For the third time in less than six months, Defense Secretary Pete Hegseth has moved to suspend munitions shipments to Ukraine, and President Donald Trump has reversed the decision.
Trump announced on Monday night that the United States will resume weapons shipments that the Pentagon paused last week. This previously happened in February and May. In all three cases, the Pentagon’s weapons freeze surprised Trump allies and Congress, and Russia pounded civilian targets in Kyiv before the president changed the administration’s course.
Hegseth and his team have once again poorly served the nation, embarrassing the president and projecting lack of resolve to Russia.
The best corrective would be for Trump to recommit the United States to Ukraine’s cause — ramping up arms shipments to Kyiv, rather than just restoring U.S. support to preexisting levels.

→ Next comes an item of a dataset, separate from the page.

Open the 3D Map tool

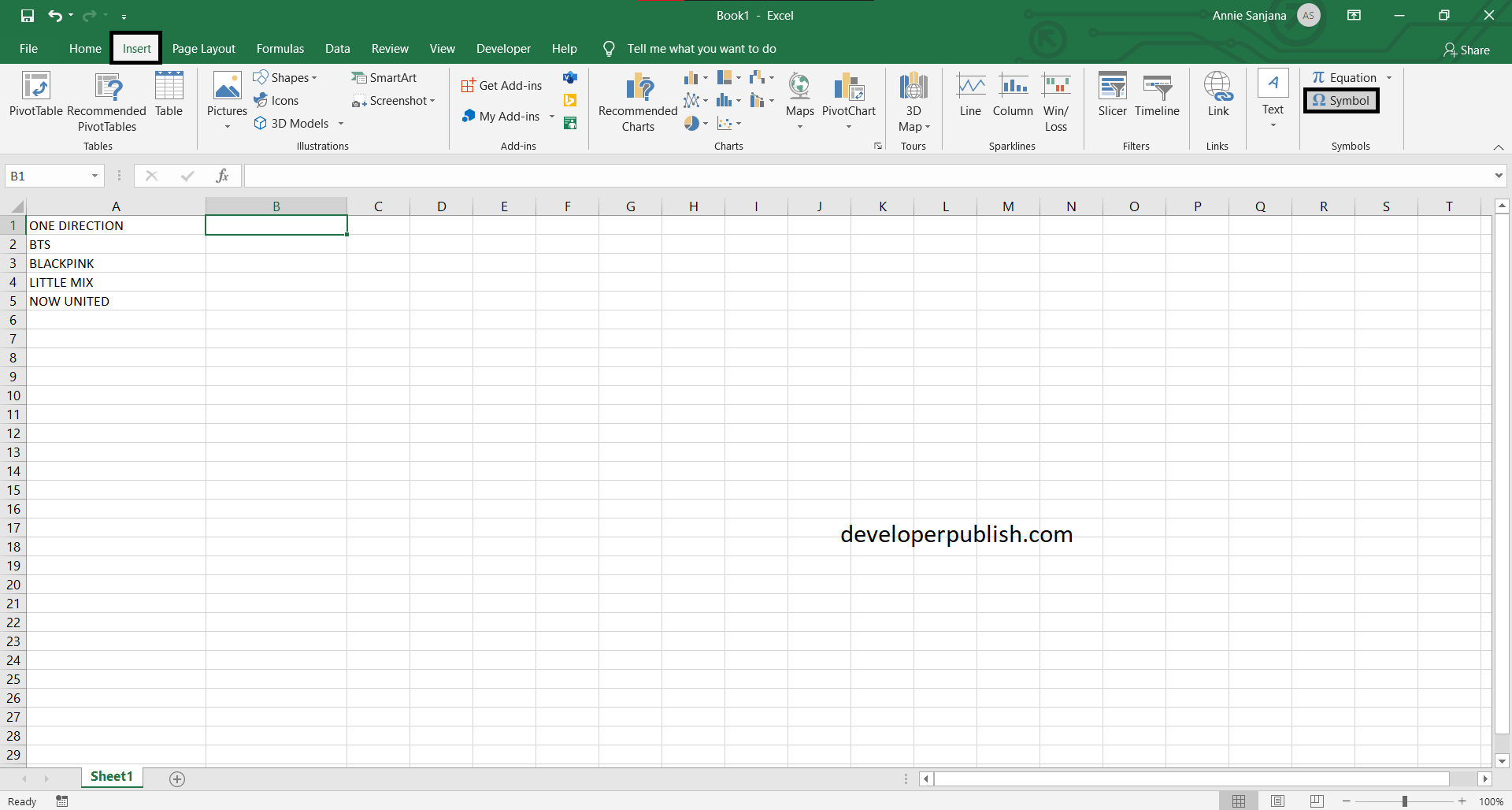[913, 98]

In a phone call on Friday, Trump told Ukrainian President Volodymyr Zelensky that he was not responsible for the pause. The president says he directed the Pentagon to review U.S. munitions stockpiles after American airstrikes on Iran, but he appears not to have realized in advance that defense officials would halt Ukraine shipments. That is why he initially didn’t acknowledge it had happened.
During his first term, hawks routinely boxed Trump into positions he wasn’t comfortable with. He sidelined many of them.
This time, the doves — who fancy themselves “restrainers” — have sought to manipulate the president to advance their isolationist agenda by overstating the limits of American power. Trump needs to bring them to heel.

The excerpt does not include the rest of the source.